Limitations & Future Work¶
- ProReady-QA contains only 32 videos (10 Ego-4D + 22 MovieNet), which is limited in scale and diversity and may not cover all real-world streaming scenarios.
- Readiness learning relies on pseudo-supervision (\(z_\ell\) and \(\mathcal{M}_{V2}\) similarity). In scenarios with extremely scattered or blurry evidence, pseudo-labels may be inaccurate, leading to timing errors.

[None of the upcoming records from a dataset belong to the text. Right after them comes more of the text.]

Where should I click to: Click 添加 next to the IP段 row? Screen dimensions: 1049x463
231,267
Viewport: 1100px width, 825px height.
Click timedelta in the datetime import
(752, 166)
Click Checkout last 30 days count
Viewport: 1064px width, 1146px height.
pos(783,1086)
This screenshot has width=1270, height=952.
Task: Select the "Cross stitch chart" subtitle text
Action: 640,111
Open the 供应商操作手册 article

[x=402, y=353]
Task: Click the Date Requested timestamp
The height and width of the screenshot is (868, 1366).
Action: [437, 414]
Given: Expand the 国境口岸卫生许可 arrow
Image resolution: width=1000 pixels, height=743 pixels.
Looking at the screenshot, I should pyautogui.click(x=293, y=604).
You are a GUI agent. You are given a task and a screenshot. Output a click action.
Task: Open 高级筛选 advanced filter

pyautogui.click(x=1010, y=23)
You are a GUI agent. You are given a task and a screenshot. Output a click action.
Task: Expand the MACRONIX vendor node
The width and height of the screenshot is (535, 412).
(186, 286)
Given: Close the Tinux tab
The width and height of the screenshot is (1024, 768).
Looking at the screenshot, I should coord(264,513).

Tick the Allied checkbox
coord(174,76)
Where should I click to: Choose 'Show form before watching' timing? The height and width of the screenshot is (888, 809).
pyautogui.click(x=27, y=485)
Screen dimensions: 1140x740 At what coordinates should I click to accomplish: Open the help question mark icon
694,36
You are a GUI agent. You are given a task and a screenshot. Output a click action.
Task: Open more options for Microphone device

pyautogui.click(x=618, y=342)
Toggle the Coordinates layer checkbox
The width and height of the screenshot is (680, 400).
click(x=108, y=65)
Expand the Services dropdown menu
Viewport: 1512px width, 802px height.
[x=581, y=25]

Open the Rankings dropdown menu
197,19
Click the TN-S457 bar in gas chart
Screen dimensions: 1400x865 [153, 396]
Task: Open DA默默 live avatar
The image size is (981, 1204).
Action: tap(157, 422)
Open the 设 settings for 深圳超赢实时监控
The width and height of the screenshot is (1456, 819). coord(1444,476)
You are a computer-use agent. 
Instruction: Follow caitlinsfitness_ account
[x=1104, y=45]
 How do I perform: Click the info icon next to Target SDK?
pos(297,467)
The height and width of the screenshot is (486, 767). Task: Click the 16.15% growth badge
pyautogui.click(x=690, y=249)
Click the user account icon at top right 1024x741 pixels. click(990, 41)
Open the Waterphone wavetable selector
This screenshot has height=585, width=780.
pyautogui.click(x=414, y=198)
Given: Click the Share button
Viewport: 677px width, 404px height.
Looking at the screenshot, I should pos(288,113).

- The readiness threshold (0.35) is a fixed hyperparameter; different tasks may require tuning. Adaptive thresholds or confidence-based strategies were not explored.
- The three-level memory tree introduces several hyperparameters (\(\alpha, \tau_t, J, U, K, m\)), increasing tuning complexity. The choice of EMA decay significantly impacts memory quality.
- Validation was limited to 7B-scale models; performance on larger (e.g., 70B) or smaller (e.g., 2B) models remains to be verified.
- While the ARS parameters (\(\gamma_e=6, \gamma_\ell=1\)) were robust in experiments, optimal weights might vary across specific applications (e.g., security vs. sports).
Related Work & Insights¶
- Offline Long Video Understanding: HierarQ, LLaVA-Video, and LongVU utilize memory or conditional storage but require the full video and memory reconstruction. StreamReady adapts query-aware conditioning for streaming without memory resets.
- Streaming Video Understanding: StreamBridge uses auxiliary MLLMs for delayed answering. Flash-VStream, StreamForest, and InfiniPot-V focus on online memory management. StreamReady's readiness mechanism is a complementary extension to these methods.
- Streaming BenchMARKS: ODVBench and StreamBench support past-dependent QA only; StreamingBench and OVOBench introduce proactive scenarios but are limited to short videos. ProReady-QA is the first to provide evidence windows and global multi-turn dependency for long videos.
- Answering Timing Control: Existing solutions involve prompt-based delays or auxiliary MLLM judgments. StreamReady proposes a new paradigm of embedding readiness logic directly into the reasoning module to avoid external dependencies.
Rating¶
- Novelty: ⭐⭐⭐⭐⭐ — First to formalize timing and propose a complete metric + method + benchmark.
- Experimental Thoroughness: ⭐⭐⭐⭐⭐ — Comprehensive evaluation across 9 benchmarks with detailed ablations.
- Writing Quality: ⭐⭐⭐⭐ — Clear structure, standardized formulas, and rich visualizations.
- Value: ⭐⭐⭐⭐⭐ — Defines a new problem set and pushes the boundaries of streaming video understanding.